People have asked for additional predefined item types (like WiFi passwords, software licenses, etc.) and that’s been on the roadmap for more than five and a half years [1] with no timeframe for release in sight. It just recently changed the timeframe for this from the first half of 2023 back to “Under Research”. [2] In all likelihood, it’ll be six and a half to seven years by the time that’s done, if at all.
One positive about Bitwarden is that its free tier offers something that’s somewhat good (ProtonPass is nowhere close to this as of yet). But I don’t see anything in the password management market that’s cheap enough (like Bitwarden’s personal plan), has good features (including browser extensions) and stability, and is managed by courteous and helpful people (1Password fails on some of these).
We added a steering exception to our Netskope setup for 1Password. All the traffic going there is encrypted twice anyway, once by the app and again my TLS, so inspection doesn’t show you anything interesting.

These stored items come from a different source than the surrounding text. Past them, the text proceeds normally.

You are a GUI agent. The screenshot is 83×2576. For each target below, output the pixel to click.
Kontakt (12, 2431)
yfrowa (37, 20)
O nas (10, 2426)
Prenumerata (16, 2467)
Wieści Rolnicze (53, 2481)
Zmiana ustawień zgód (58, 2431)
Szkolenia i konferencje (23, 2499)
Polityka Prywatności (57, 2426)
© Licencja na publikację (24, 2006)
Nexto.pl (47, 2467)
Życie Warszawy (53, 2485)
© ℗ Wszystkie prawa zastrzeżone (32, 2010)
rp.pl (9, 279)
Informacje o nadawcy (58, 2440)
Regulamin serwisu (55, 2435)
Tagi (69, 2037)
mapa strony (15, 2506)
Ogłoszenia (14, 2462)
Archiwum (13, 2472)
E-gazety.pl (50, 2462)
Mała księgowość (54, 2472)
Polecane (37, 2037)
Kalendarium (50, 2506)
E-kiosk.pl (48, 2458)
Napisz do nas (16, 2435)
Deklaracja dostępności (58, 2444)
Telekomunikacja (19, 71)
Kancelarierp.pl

Ironically, I tried to fill out that form, and I receive a 429 when trying to submit. I guess they aren't going to get a lot of requests to make this product a reality if they can't get feedback that folks want it.
I started with keepass, and switched to Bitwarden for personal use, and LastPass for work (before LastPass imploded). I now use 1password everywhere. I've got complaints, sure, but Bitwarden regularly fails at input field detection on mobile and web, regularly fails at login (particularly with biometric). If a tool can't reliably do it's core functionality, it's not fit for purpose.
Unsure what it’s like on android but it never fails on iOS. I think both 1Password and bitwarden are great on iOS. My issue is with the chrome and Firefox plugins for 1Password. I never have issues with bitwarden but 1Password I often need to refresh after logging in.
1password started on iOS and for a long time it was Apple-only. I've not checked it in ages, and when I went on the homepage today I probably got confused by their copy in the Products menu, which says "Go passwordless today and start using passkeys with 1Password in the browser and 1Password for iOS". I guess it's some specific feature only available in those versions, but I read it as them still having only iOS and web. Even if that's not the case, having features limited to the Apple world shows that Android support continues to be an afterthought.
Their Android client has been maintained for over a decade, from what I can see. It’s not something even remotely recent as you’re implying. I’ve used the Android client and it works great.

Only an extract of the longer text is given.